Hale, the chief economist with Realtor.com, is in agreement. “As builders continue to tailor new homes to match consumer budgets—and as demand remains strong from Millennials forming households—we’re likely to see momentum shift upward.”

Ali Wolf, chief economist at Zonda, concurred, adding: “While the challenges are real, there is underlying strength in household formation, job growth and builder resilience.” If rates ease into the low 6% range, we could see a significant pickup in both new and existing home sales later this year, he added.

What’s critical now, according to industry observers like NAHB’s Konter, is reducing bottlenecks—whether it’s zoning laws, permitting delays or material shortages. “If policymakers support these changes, the construction industry can play a central role in restoring balance to the housing market.”

Overall, 2025 will be shaped by whether interest rates decline meaningfully, how quickly reform efforts take hold at the local level, and whether income growth can catch up to rising home prices.

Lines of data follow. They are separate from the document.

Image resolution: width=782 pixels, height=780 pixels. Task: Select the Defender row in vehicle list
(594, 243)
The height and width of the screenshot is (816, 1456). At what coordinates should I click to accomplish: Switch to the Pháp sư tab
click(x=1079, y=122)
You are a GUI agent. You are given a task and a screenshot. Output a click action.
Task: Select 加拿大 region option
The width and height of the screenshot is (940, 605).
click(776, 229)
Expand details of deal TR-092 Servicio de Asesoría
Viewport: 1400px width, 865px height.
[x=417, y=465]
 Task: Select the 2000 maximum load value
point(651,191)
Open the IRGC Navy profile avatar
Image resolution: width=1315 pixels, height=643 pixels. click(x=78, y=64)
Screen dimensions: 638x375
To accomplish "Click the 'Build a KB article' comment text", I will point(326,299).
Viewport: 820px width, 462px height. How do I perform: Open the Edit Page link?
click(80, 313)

As of now, it appears that the Federal Reserve is not yet prepared to make a move on interest rates. During its meeting earlier this month, the Fed decided to hold rates as is—for now—citing the lack of evidence that the economy is slowing. Although it acknowledged that swings in net exports have affected the data, recent indicators suggest that economic activity has continued to expand at a solid pace. The unemployment rate remains low, according to the Fed, and labor market conditions remain solid. Moreover, inflation remains somewhat elevated.

“To the surprise of nobody, the Fed kept rates unchanged during the June meeting,” said Elliot Eisenberg, founder and CEO of Graphs & Laughs. “Jerome Powell [Fed chairman] deftly suggested that the Fed could adjust to what comes next, while simultaneously admitting it has no idea what to expect. As for the dot plots suggesting two 25bps rate cuts, ignore them. In this environment of extreme policy uncertainty, they’re meaningless. The Fed clearly feels the labor market hasn’t sufficiently buckled to warrant rate relief.”

The Federal Reserve Committee has long stated that it seeks to achieve maximum employment and inflation at the rate of 2% over the longer run. In support of its goals, the committee decided to maintain the target range for the federal funds rate at 4.25 to 4.5%. In considering the extent and timing of additional adjustments to the target range for the federal funds rate, the committee said it will carefully assess incoming data, the evolving outlook and the balance of risks. It will continue reducing its holdings of treasury securities and agency debt and agency mortgage-backed securities.

At the same time, the Federal Reserve signaled the possibility of two rate cuts by the end of 2025. However, internal disagreements persist, with several Fed officials opposing any cuts this year. Market expectations suggest a strong chance of at least one rate cut by September and possibly two by year’s end. Again, the Fed remains cautious due to ongoing inflation risks, including potential impacts from tariffs and a resilient labor market. Most analysts believe a rate cut in July is unlikely, making September the more probable starting point—assuming inflation continues to ease and the economic outlook remains stable.

housing startsOverall, the likelihood of interest rate cuts in the second half of the year is moderate to high, but the exact timing will depend on future inflation trends, labor market data and potential geopolitical developments outside the Fed’s control that could affect the broader economy—not just domestically but globally.

Meanwhile, housing affordability remains a key challenge. As of late 2024, only about 37% of U.S. households could afford a median-priced home, down from 47% in 2019. Addressing this issue will require a combination of zoning reform, federal incentives and innovation in construction. For now, the price of construction materials remains elevated due to tariffs on imported lumber, steel and aluminum.

“Our focus remains on delivering affordable homes and navigating supply-side challenges,” said Paul Romanowski, CEO of D.R. Horton, the nation’s largest homebuilder.